## Directions for this task
Reply solely with the number of lines, in the records underneath, that include the word "profile".

## Extracted records
*****
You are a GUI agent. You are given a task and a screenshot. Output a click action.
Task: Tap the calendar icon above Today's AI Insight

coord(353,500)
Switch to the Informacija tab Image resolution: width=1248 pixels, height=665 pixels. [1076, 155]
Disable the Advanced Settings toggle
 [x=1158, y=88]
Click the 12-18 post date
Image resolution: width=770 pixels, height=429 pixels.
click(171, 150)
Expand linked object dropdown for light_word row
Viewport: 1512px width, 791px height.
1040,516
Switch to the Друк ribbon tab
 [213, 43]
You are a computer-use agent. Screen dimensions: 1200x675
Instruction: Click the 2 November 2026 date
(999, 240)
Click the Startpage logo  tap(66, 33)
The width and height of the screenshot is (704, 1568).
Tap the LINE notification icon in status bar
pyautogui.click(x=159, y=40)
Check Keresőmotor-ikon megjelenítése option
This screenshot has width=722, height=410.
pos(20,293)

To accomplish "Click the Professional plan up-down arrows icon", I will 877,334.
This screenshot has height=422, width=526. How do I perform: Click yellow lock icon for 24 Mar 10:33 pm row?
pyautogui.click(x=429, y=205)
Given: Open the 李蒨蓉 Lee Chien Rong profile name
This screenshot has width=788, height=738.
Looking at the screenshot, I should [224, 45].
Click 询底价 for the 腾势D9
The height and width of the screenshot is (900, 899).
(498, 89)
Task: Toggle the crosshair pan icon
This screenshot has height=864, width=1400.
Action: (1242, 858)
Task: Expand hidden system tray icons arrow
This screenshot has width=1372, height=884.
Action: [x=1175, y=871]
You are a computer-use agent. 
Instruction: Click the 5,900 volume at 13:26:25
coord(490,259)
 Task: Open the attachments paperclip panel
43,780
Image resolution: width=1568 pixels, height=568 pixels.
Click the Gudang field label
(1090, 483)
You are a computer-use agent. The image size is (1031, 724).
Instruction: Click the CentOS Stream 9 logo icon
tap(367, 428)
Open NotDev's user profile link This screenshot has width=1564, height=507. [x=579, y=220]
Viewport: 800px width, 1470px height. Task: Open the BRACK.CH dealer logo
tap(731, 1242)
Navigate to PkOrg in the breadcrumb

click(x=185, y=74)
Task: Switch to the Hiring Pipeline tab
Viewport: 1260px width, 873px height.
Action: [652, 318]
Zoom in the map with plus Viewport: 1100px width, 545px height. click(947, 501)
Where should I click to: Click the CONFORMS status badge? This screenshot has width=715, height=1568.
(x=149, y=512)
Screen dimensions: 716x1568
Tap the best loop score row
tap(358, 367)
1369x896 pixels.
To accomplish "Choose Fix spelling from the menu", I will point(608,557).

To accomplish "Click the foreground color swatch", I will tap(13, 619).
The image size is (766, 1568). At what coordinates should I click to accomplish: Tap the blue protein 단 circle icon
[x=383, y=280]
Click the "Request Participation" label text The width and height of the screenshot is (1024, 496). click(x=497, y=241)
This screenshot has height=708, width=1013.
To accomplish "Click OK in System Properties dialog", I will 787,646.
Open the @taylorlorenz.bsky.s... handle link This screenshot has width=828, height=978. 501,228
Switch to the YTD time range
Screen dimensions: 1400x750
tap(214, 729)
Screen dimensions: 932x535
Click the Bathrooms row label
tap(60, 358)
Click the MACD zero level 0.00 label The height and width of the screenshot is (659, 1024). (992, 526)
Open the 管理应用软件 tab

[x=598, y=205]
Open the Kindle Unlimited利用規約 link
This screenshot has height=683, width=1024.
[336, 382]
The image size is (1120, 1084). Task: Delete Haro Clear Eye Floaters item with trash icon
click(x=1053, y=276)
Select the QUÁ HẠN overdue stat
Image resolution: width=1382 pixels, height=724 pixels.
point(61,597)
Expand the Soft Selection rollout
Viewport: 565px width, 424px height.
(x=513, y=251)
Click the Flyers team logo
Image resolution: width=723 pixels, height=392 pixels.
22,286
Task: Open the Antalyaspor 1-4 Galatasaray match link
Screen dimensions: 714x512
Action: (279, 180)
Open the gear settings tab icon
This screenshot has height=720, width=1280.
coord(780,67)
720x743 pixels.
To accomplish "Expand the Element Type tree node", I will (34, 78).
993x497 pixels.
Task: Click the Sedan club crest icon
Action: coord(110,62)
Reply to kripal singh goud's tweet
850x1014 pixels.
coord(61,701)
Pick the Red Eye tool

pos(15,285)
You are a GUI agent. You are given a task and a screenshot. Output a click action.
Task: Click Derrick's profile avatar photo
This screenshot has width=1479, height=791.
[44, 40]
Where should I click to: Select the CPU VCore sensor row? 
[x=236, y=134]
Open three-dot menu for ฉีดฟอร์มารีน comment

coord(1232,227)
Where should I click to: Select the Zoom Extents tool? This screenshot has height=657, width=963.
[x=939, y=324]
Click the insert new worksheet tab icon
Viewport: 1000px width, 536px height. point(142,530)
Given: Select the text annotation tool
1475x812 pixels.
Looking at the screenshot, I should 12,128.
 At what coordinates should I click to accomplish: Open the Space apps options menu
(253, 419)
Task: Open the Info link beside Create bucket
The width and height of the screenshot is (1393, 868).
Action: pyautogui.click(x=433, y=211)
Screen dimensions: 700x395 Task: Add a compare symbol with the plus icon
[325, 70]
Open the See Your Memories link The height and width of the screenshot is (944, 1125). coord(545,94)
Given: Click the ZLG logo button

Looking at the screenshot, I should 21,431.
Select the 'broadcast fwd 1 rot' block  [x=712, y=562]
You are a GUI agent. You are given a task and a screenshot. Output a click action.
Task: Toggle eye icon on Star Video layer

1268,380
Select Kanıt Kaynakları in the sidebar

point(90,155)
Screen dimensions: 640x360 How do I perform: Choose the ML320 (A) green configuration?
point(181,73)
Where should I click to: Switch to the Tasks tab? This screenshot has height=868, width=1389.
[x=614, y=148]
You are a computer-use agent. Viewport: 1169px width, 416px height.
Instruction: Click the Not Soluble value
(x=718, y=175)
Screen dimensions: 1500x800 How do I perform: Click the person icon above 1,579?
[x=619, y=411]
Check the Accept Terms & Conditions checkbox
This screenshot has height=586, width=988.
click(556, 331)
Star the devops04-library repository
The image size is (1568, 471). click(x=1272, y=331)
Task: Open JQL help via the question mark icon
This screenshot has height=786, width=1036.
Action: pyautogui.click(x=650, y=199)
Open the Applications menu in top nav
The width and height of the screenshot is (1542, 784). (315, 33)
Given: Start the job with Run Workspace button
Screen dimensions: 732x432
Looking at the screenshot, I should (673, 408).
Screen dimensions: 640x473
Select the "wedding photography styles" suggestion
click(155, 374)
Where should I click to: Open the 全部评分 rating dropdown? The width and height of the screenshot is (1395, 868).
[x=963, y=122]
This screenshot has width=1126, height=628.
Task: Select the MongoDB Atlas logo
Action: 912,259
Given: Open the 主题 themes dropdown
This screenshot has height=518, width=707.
*****
## Response for this exercise
3